Based on the Summary of Hartmut Kocher's PhD thesis "Entwurf und Implementierung einer Simulationsbibliothek unter Anwendung objektorientierter Methoden - 59. Bericht über verkehrstheoretische Arbeiten"
Related Publication
An object-oriented library for simulation of complex hierarchical systems (PDF)
The last published IKR SimLib Java Edition was Version 4.0. This branch has received bug fixes as well as new features. Since Version 2.8 new features like a new parameter file concept and a new way to describe the simulation model was introduced. We use it in our current and all of our new projects.
In Version 4.0 we introduced new interfaces to handle the simulation time and reworked the statistic related classes.
Since Version 3.1 a new parser concept was introduced, allowing to easily extend existing parsers by own implementations. Also the concept of SimNodes has changed. New SimNodes should now only be created with the help of a static method. The last change since Version 3.1 is a reworked queueing interface, which allows to stack and combine different queues.
Supported platforms
The IKR Simulation Library requires Java 1.7 or later. It can be used with any Linux derivative and other Unix-like systems. Windows may work, but is untested.
For VMSimInt at least Java 1.8 is required. It can only be used with Linux or other Unix-like systems.
How to obtain a copy
We have put the IKR Simulation Library under the GNU LGPL (GNU Lesser General Public License). Alternatively you may license IKR Simulation Library under a different (non-free) license. Please contact the IKR for further details.

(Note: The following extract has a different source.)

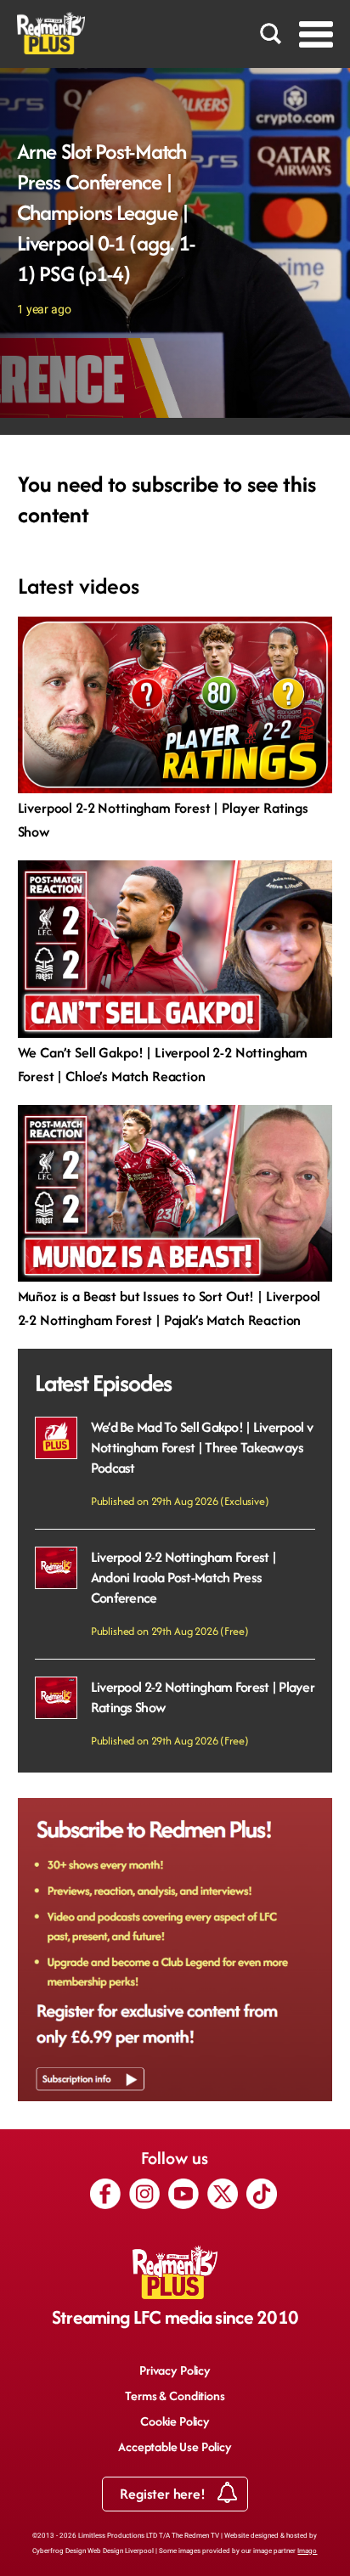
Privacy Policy (175, 2370)
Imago (307, 2551)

Currently SimTree is a binary only release. The source code may be provided in the future.
The components of IKR VMSimInt are partly licensed under the GNU GPL and the GNU LGPL. Alternatively you may license IKR VMSimInt under a different (non-free) license.
Latest Versions
Library | Latest Version | Download Link |
IKR SimLib | 4.1.1 | IKR SimLib 4.1.1 |
IKR SimLib Example | 4.1.0 | IKR SimLib Example 4.1.0 |
IKR SimTree | 2.7.0beta16 | IKR SimTree 2.7.0beta16 |
IKR VMSimInt | 20160622 | IKR VMSimInt 20160622 |
Online Class Documentation
You can access the documentation here
- Branch 4.0
- IKR Simulation Library 4.0.0
- Branch 3.2
- IKR Simulation Library 3.2.0
- Branch 3.1
- IKR Simulation Library 3.1.5
Manuals
A reference guide and a small simulation example is included in the download of the IKR SimLib.
Comparison with ns-2
We compared the results of the ns-2 and the IKR Simulation Library TCP implementations for standard scenarios and parameters. These results and some experiences during this evaluation are documented in a technical report compiled by guest researcher F. Querzola at the IKR.
Comparison with NSC and ns-3
During the development of VMSimInt we compared our implementation against the ns-3 in combination with the NSC. The results can be found in this publication (PDF).
Additional Resource
For more information concerning our IKR Simulation Library please have a look at the following documents or feel free to contact us at IKRSimLib@ikr.uni-stuttgart.de.
For several years, the IKR Simulation Library has been intensively used in various fields of communications research, e.g. on photonic, IP, ATM, and mobile networks.